**Set task:**
From the passage on DC politics, pull out the stretch between "This sounds plausibly" and "of black voters.", inclusive, copying it word for word.

**Extract:**
-- Start --

This sounds plausibly like something Trump would say in real life. The connection with reality is unnecessary and in fact basically superfluous.

If you had a charismatic Black Boss of DC that made an alliance with the GOP in order to gain power and influence, this would work.  A black Ed Crump-style conservative boss who commanded the loyalty of black voters.

Not likely in DC.  But in the South, I expect some black elected officials to become the GOP and make alliances in exchange for influence, and I expect some black voters to go along.  Black voters reelected Thad Cochran in 2014 and I believe that when the black leaders that provided the margin for Cochran in the primary knock on Cochran's door, they're greeted warmly by a friend who gets things done in Washington on their behalf.

DC isn't all that black anymore, though; gentrification over the past two decades or so has really done a number on DC. In the 2014 mayoral primary, the black "machine candidate" got only 33%, with a black "anti-machine candidate" getting 43% and two white candidates combining for 18%. That black anti-machine candidate went on to win a general election against two ex-Republican independents 55-(combined)42. The primary electorate, and the city as a whole, are probably still narrowly majority black, but the general electorate most likely isn't.

-- End --

**Dataset extract:**
-- Start --

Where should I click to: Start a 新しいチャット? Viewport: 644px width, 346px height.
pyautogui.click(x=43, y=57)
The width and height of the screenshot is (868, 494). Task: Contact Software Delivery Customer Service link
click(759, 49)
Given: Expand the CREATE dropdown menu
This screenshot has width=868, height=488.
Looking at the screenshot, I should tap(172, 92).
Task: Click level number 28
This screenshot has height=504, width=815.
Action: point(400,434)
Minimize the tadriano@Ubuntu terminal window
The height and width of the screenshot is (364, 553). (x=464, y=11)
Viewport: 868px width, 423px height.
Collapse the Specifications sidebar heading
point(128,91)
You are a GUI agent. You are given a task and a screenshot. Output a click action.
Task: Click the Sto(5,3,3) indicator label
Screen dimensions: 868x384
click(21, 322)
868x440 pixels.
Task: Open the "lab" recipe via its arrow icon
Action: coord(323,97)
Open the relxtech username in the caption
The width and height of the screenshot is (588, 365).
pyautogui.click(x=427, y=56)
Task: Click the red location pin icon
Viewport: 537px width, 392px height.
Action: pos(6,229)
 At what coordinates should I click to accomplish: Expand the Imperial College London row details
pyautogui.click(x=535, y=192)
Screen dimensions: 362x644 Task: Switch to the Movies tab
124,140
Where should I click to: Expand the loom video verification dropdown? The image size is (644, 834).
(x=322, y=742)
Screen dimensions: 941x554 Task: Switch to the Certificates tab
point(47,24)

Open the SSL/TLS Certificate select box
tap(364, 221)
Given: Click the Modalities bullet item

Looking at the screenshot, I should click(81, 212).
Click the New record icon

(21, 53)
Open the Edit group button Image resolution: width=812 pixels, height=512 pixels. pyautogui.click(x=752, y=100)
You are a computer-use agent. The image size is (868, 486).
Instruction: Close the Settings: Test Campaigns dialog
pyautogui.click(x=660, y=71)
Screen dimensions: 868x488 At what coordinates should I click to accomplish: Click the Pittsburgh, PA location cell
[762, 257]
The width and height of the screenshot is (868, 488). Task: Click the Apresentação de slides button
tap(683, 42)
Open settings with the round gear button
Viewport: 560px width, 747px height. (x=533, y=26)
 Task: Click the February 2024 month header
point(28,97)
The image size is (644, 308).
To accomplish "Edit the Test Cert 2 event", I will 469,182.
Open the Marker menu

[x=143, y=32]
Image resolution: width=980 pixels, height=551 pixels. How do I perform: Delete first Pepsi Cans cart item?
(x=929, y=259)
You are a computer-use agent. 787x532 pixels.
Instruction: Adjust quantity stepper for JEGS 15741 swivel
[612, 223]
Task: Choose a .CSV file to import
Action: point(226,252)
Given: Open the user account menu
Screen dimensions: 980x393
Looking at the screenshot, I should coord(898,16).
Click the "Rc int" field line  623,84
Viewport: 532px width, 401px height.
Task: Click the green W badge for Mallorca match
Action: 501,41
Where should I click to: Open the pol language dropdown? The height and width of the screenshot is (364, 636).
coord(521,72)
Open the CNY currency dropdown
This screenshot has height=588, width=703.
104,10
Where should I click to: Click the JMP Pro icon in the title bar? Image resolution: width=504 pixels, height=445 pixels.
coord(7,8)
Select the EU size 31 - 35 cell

-- End --

**Full response:**
This sounds plausibly like something Trump would say in real life. The connection with reality is unnecessary and in fact basically superfluous.

If you had a charismatic Black Boss of DC that made an alliance with the GOP in order to gain power and influence, this would work.  A black Ed Crump-style conservative boss who commanded the loyalty of black voters.